Шамшад Абдуллаев

1957 (Фергана)
1994 • Поэзия
Премия Андрея Белого 1994 присуждена за неукоснительность письма и сотворческое участие в восточно-западном диалоге.
Портрет

Окончил филологический факультет Ташкентского университета. В 1991–1995 годах – редактор отдела поэзии журнала «Звезда Востока» (Ташкент; редакция насильственно сменена после статьи-доноса в одной из узбекских газет под названием «"Звезда Востока" или "Востоукен Штерн"?»). Автор стихов, прозы и эссе, лидер ферганской поэтической школы. Многочисленные публикации в отечественных и зарубежных журналах. Стихотворения переведены на несколько языков. Живет в Фергане (Узбекистан).

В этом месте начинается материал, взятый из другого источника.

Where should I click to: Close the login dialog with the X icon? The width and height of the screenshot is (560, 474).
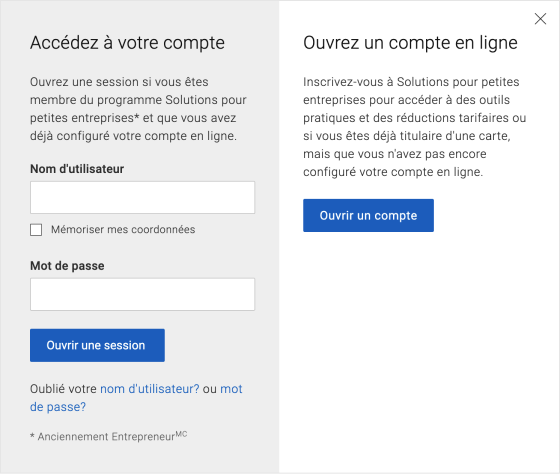click(x=540, y=19)
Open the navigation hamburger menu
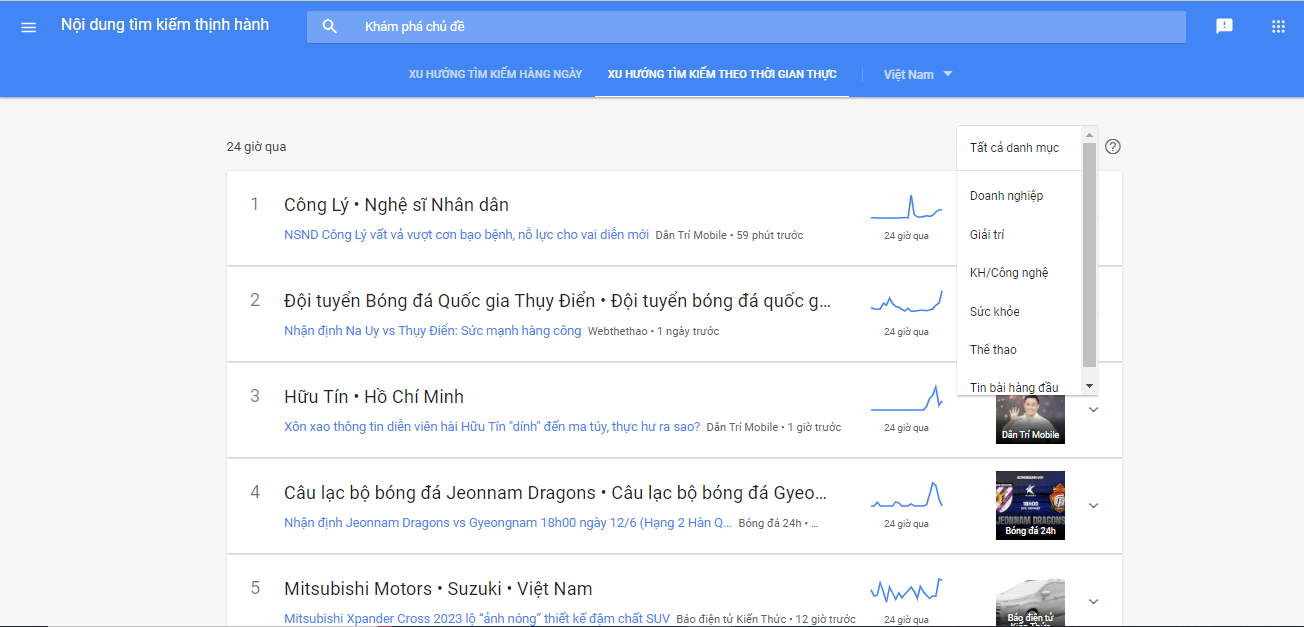 (28, 26)
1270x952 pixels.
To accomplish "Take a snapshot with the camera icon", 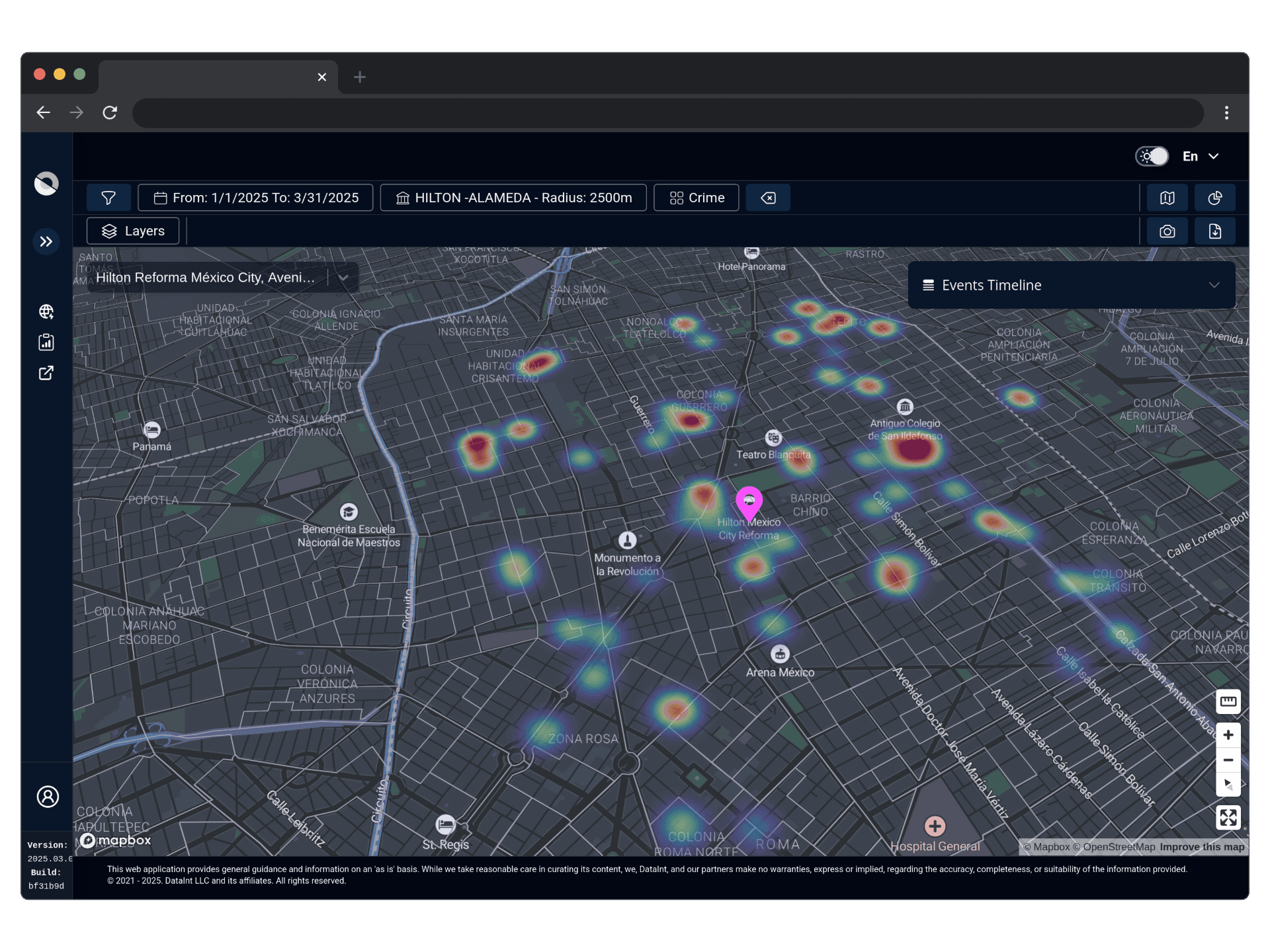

Лауреат премии «Глобус» журнала «Знамя» (1998), Русской премии (2006, 2013).

Работы

Книги

Промежуток / Предисл. В. Кондратьева. СПб.: Митин журнал; Северо-Запад, 1992.

Медленное лето. СПб.: Митин журнал; Ривьера, 1997.

Двойной полдень [Эссе, проза]. СПб.: Борей–Арт, 2000.

Поэзия и Фергана (составитель и один из авторов). Ташкент: Институт «Открытое общество», 2000.

Неподвижная поверхность / Предисл. А. Скидана. М.: Новое литературное обозрение, 2003.

Припоминающееся место. М.: Книжное обозрение; АРГО-РИСК, 2012.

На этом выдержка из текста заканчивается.